### But de l'exercice
Poursuivez le compte rendu sur la critique de théâtre et de cinéma en reprenant juste après sa dernière phrase.

### Texte extrait
⁂

Tours, Presses universitaires François Rabelais, 2013, 480 p.
Mélisande Leventopoulos
p. 207-209
Référence(s) :

Marion Chénetier-Alev, Valérie Vignaux (dir.), Le texte critique. Expérimenter le théâtre et le cinéma aux xx e et xxi e siècles, Tours, Presses universitaires François Rabelais, 2013, 480 p.

Texte intégral

1Dirigés par Marion Chénetier-Alev et Valérie Vignaux, ces actes d’un colloque tenu à Tours en 2010, proposent, sans viser à l’exhaustivité, un panorama diversifié de l’histoire de la critique de cinéma et de théâtre aux xxe et xxie siècles, en se concentrant surtout sur la période postérieure à la Première Guerre mondiale. Le jeu de miroir entre théâtre et cinéma auquel l’ouvrage s’essaie, porté par la figure nodale de Léon Moussinac, vient nourrir un questionnement sur les formes contemporaines de la critique à l’heure d’Internet et sur la disparition des formes classiques de celle-ci. L’objectif de ces recherches croisées est de « faire le point sur le texte critique » à partir des déclinaisons actuelles du terme, à la fois au singulier et au pluriel, au féminin et au masculin. Chénetier-Alev et Vignaux souhaitent ainsi défricher un territoire encore peu arpenté et soulignent – pour ce qui est de la France – le peu de travaux d’ensemble sur la critique, par-delà les livres déjà anciens de Michel Ciment et Christian Zimmer d’une part et de Maurice Descotes de l’autre. En ce qui concerne le cinéma, cela s’explique sans doute par des facteurs heuristiques. Quoique constamment mobilisée, la critique de cinéma a en effet tardé à s’imposer comme champ circonscrit de la recherche et reste souvent mobilisée comme interface plutôt qu’appréhendée comme phénomène, pour ses propriétés propres. Il en est également ainsi de sa frontière poreuse avec l’étude des cinéphilies, qui implique cependant un prisme d’analyse sensiblement différent.

2La définition du texte critique est ici laissée ouverte en vue de répondre aux problèmes posés par le contemporain. La comparaison entre cinéma et théâtre conduit néanmoins à une approche moins centrée sur le medium que sur l’art, où la critique journalistique classique est assimilée à une production littéraire, présupposant signature et légitimité analytique. Dans la majorité des contributions, celle-ci émane donc de spécialistes au jugement qualifié, portés par une fonction sociale et un capital symbolique. En cela, l’ouvrage adopte – pour l’interroger – le point de vue de la critique française, qui s’est affirmée par sa professionnalisation ainsi que le rappellent plusieurs articles, dont celui de Laurent Jullier et Jean-Marc Leveratto, procédant à des comparaisons avec la critique américaine. L’étude de l’autonomisation du discours cinématographique aurait sans doute permis d’interroger plus extensivement ce présupposé. Excepté le champ du très contemporain, critiques anonymes et courriers des lecteurs sont, par ailleurs, peu présents dans les contributions, tandis que d’autres types d’expertises (militantes, religieuses...) ayant donné lieu à des jugements réguliers sur les œuvres avant Internet et dont l’étude aurait peut-être pu contribuer à éclairer le questionnement sur les écritures numériques, ne sont pas inclus. Mais le livre fait émerger des conditions – sociales, culturelles, économiques, politiques – d’énonciation de l’exercice critique, pour reprendre la formule employée par François Albera et Sylvain Portmann dans leur contribution. L’encadrement de l’opération critique est mis au jour dans divers espaces nationaux et dans des temporalités variées. Aussi le problème de la dimension collective de la critique et celui de l’interaction avec le public traversent-ils l’ouvrage.

⁂

### Données fournies

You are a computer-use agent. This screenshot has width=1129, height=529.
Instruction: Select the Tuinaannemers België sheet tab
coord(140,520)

⁂

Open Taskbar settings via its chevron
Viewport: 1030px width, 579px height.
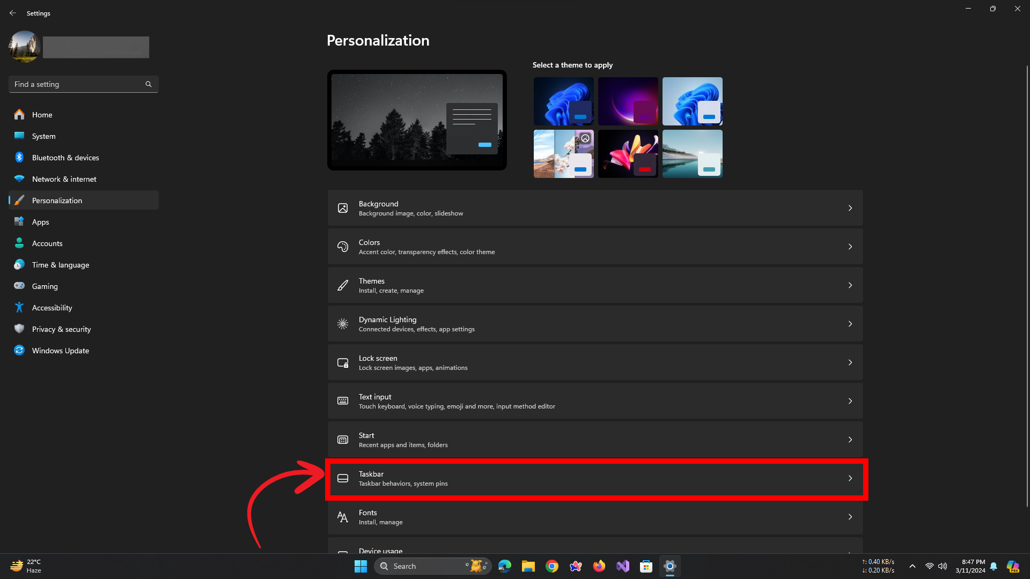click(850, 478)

⁂

### Réponse ci-dessous
3La première partie est consacrée à l’institutionnalisation de la critique. Celle-ci découle donc, en France, de la professionnalisation de la critique, comme l’illustre la biographie de Gustave Fréjaville proposée par Chantal Meyer-Plantureux à partir du fonds de l’Association de la critique dramatique et musicale. Le cadre corporatiste permet aussi de suivre, avec Hervé Guay, l’évolution identitaire de la critique québécoise entre les débuts du xxe et le xxie siècle. Cette institutionnalisation repose en outre largement sur les revues, auxquelles toute une série d’articles est consacrée. Véritable programme de recherche, la contribution de Michael Temple sur la critique de cinéma au Royaume-Uni se présente comme une ébauche de typologie à partir des périodiques sur le temps long, tandis qu’Erica Magris explore, pour le théâtre, le terrain italien des années 1960 jusqu’à aujourd’hui. D’autres études de cas appréhendent des temporalités plus courtes : les Cahiers du cinéma au tournant de 1968 (Frédéric Cavé), Choses de théâtre dans les années 1920 (Marco Consolini) et Jeune cinéma, dernière revue française fondée par une fédération de ciné-clubs en 1964 (Léo Souillés-Débats).

4Déjà interrogé par cette dernière contribution, le rapport de la critique à l’oralité, de même que les questions de la pédagogie et de l’engagement, se posent au cours de la seconde partie du livre, dédiée aux figures historiques, soit à des grands hommes qui ont été partie prenante du renouvellement formel et stylistique du texte critique, depuis Stéphane Mallarmé (Alice Folco) jusqu’à Barthélemy Amengual (François Albera, Sylvain Portmann) en passant par Bertolt Brecht (Sylvain Diaz), Léon Moussinac (Valérie Vignaux et Romain Piana), Moussa Abadi (Helen Solterer et Marion Chénetier-Alev). Intitulée « la critique en débat », la troisième partie ouvre l’approche biographique à Serge Daney (Pierre Eugène) et la détourne dans le cas André Bazin (Laurent Le Forestier). Opérant respectivement la généalogie de la pensée bazinienne et du « Film noir », les contributions de Le Forestier et de Jean-Pierre Esquenazi – de même que celle de Jullier, Leveratto – appellent à la déconstruction des catégories critiques par la confrontation diachronique.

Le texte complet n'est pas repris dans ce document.